PerkinElmer has also developed a platform for precision medicine workflows called ‘Signals for Translational’. PerkinElmer released a white paper earlier this year that detailed the cost effectiveness of this system, when compared to other frameworks for precision medicine.
The white paper notes that while the goal of translational is to develop the right treatment, for the right patient, at the right time, the reality of supporting these processes, in practice, requires significant effort.
Precision medicine or translational research requires software that can integrate, access, analyse, and visualise wide and disparate datasets, within and across firewalls, to bring new scientific discoveries to patients as quickly as possible.

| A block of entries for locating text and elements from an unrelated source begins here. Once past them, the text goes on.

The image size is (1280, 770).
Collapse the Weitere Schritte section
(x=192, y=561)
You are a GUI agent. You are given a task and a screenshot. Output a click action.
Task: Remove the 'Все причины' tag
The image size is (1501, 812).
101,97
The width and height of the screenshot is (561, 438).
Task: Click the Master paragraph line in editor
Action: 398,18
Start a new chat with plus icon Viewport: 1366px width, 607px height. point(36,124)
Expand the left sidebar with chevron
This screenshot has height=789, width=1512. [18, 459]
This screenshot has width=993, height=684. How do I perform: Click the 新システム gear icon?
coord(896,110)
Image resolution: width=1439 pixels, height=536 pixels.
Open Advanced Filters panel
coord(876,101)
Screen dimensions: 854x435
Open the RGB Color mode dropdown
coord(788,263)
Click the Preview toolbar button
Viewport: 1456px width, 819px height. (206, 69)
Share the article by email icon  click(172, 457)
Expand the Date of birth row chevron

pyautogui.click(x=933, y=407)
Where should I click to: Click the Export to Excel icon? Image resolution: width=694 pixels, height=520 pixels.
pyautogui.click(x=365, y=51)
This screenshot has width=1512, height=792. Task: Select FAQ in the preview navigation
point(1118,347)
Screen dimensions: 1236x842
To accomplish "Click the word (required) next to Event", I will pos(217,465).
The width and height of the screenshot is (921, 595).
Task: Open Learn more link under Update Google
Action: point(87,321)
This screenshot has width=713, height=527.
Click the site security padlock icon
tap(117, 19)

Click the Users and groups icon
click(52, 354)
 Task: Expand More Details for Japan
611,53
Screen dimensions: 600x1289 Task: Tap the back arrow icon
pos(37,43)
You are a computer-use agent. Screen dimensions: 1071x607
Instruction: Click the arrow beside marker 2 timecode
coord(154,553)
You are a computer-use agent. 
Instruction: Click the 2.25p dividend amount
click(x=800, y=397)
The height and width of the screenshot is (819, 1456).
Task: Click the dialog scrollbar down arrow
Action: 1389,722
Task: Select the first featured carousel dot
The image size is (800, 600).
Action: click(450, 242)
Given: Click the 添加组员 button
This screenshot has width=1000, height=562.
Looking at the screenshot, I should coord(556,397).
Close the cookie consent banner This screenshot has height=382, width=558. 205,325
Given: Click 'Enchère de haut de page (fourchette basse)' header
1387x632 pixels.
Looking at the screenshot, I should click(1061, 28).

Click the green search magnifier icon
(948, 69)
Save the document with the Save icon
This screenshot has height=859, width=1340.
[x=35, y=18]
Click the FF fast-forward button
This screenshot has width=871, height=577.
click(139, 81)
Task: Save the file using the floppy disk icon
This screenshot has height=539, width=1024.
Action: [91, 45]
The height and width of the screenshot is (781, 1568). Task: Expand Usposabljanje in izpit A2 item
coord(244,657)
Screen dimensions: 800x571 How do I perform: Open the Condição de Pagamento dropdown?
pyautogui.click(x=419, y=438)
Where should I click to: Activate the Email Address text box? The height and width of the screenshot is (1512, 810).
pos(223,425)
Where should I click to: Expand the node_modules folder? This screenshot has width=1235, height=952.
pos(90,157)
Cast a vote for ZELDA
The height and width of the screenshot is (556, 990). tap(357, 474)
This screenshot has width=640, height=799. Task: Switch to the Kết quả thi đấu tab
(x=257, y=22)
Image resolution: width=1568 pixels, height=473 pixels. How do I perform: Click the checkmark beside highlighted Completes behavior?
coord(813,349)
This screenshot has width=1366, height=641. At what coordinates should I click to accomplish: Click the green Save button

‘By hosting data in the cloud and provisioning access for the scientists, PerkinElmer’s Signals for Translational addresses these requirements at a significantly reduced cost compared to the tranSMART platform and custom built-for-purpose solutions, states the white paper.
PerkinElmer claims that using their system is less than half the cost of a custom deployment and a third of tranSMART installation cost.
There are several areas where these savings are made, including licensing software, purchasing hardware and web services and loading and managing data within the system. PerkinElmer state that their software reduces overall costs by significantly speeding up the time to load data – it is approximately half that of tranSMART.
As laboratories adapt to make use of precision medicine technology, it is likely that the number of software solutions will continue to increase, but as data is central to the ability to efficiently conduct research using precision medicine, it is likely that these cost factors will become increasingly important.
As noted earlier, there are already plans to create cohorts of more than 1,000,000 patients. Being able to access and search through all of this genomic data will require informatics infrastructure that has been specially designed for use in precision medicine.